Hoggar, terre nomade
Drôles de droms
La démarche mi-nonchalante, mi-dédaigneuse, cadencée comme par un métronome fantôme, nos dromadaires avancent d’un élan quasi lascif. Quelle étrangeté que ces drôles de bêtes, si peu harmonieuses, pourtant si parfaitement adaptées à leur espace vital, capables de rester quelques semaines sans boire et encore plus sans manger. De leur museau velu et grimaçant s’échappe parfois, dans un vacarme bizarre, une bulle difforme, rose et visqueuse comme celle d’un malabar. Attention, mâle en rut. Mais les « droms », comme nos chameliers les appellent, sont singulièrement androgynes. D’un côté, de langoureux yeux de biche comme ourlés de faux cils. De l’autre, des plaques calleuses sur les membres et sous le ventre. Leur queue fouette l’air de mécontentement, accompagnée d’un grondement sourd émis par une bouche impudiquement béante.

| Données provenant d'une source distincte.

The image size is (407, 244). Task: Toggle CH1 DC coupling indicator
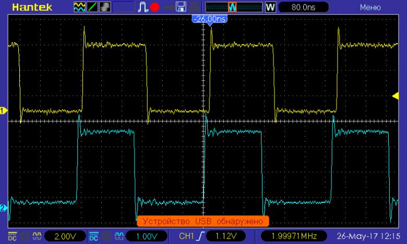12,236
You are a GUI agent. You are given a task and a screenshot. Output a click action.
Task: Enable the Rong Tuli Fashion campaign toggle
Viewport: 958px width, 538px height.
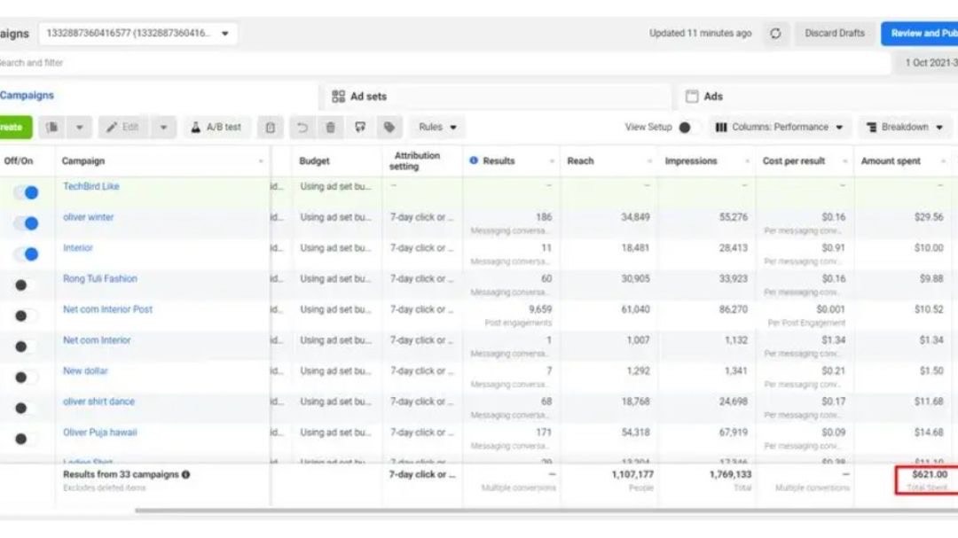pyautogui.click(x=26, y=285)
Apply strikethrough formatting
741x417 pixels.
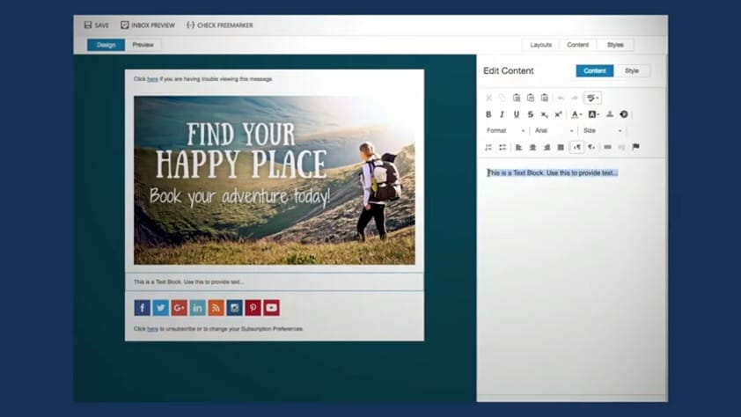coord(531,114)
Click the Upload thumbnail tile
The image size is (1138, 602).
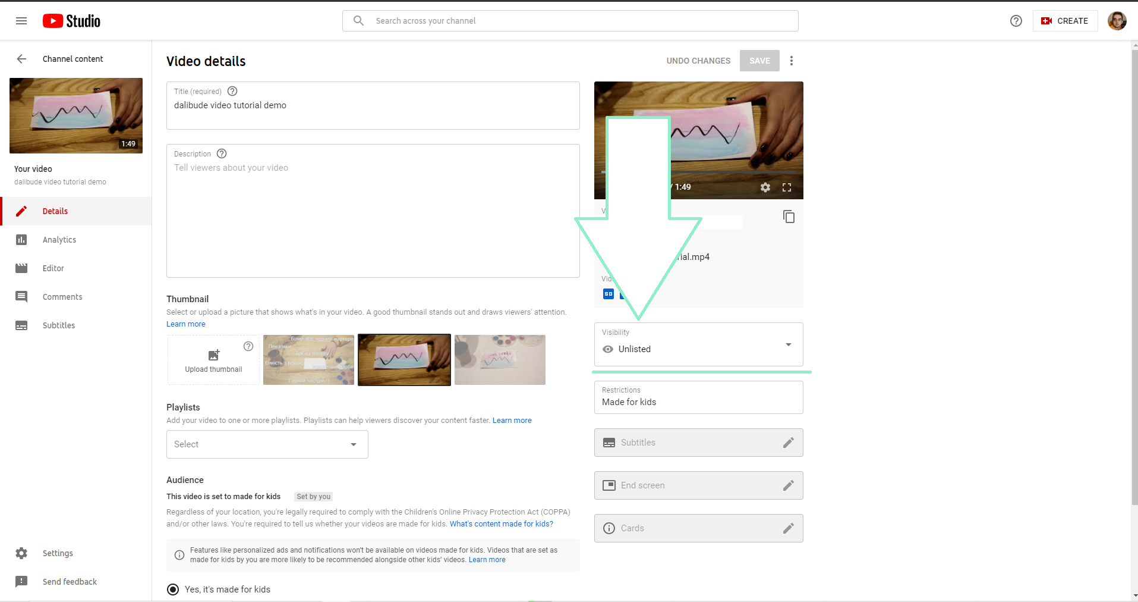[x=213, y=360]
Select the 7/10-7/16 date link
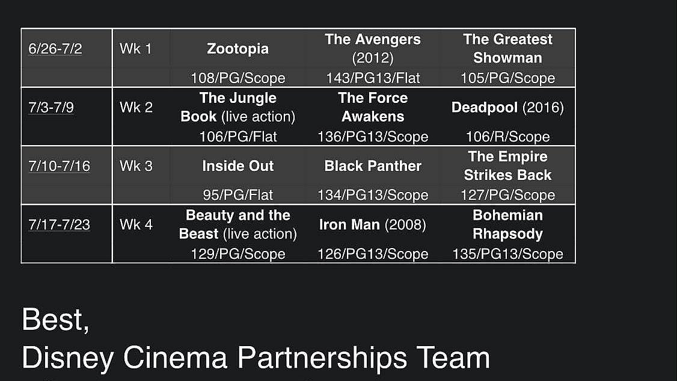The height and width of the screenshot is (381, 677). coord(59,166)
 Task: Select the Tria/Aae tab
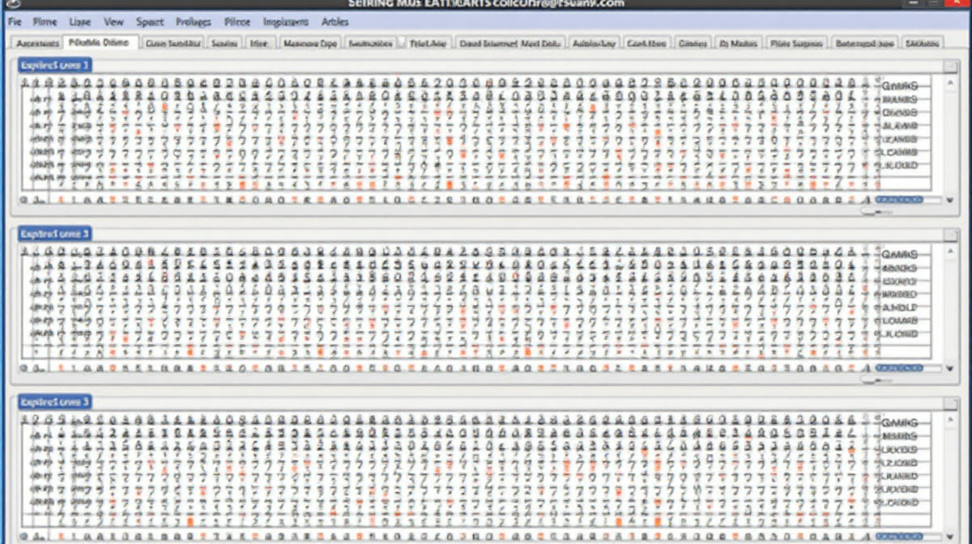(x=428, y=44)
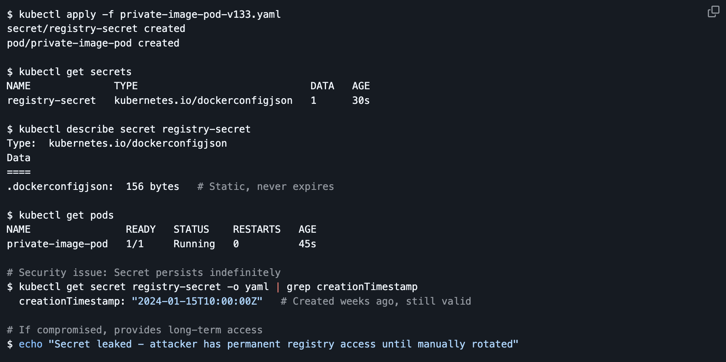Click the private-image-pod-v133.yaml filename

tap(200, 15)
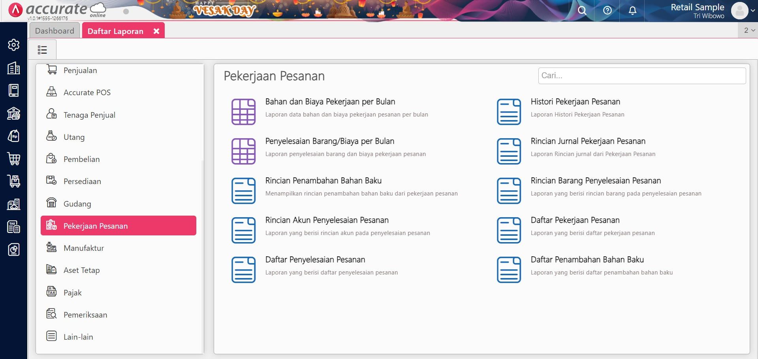
Task: Click the bank building sidebar icon
Action: pos(13,113)
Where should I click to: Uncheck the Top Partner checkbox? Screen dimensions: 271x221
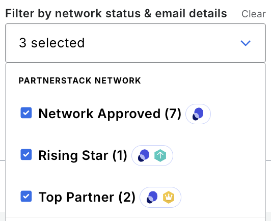coord(26,196)

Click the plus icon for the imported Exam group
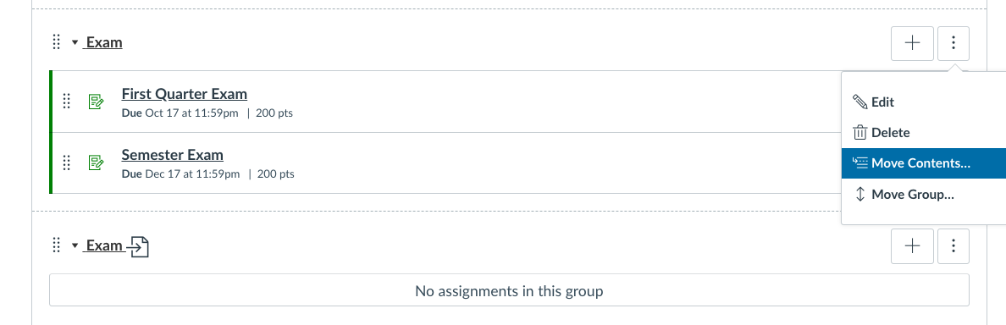tap(912, 246)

Venus du Mali ou du Niger voisins, achetés sur le marché à bestiaux quotidien de Tamanrasset – au terme, souvent, d’une négociation ardue – fins et crémeux comme une pub le dirait d’un yaourt, ces dromadaires sont la richesse quasi unique des Touaregs, qui leurs vouent une attention sans borne. De sévères entailles derrière les petites oreilles ou sur l’arrière-train n’en signalent pas moins leur appartenance. Leur curiosité envers la chose humaine, proche de zéro, n’empêche pas un certain culot, parfois, à se faire la caravane buissonnière dès qu’il s’agit de trouver quelque pâturage attrayant pendant la nuit, histoire de faire râler, au petit matin, celui chargé de les rameuter pour le départ. Le soir, la colonne enfin libérée de ses brides de cuir ondule en contre-jour sur la crête de l’oued, telle une longue chenille dans un théâtre d’ombres chinoises.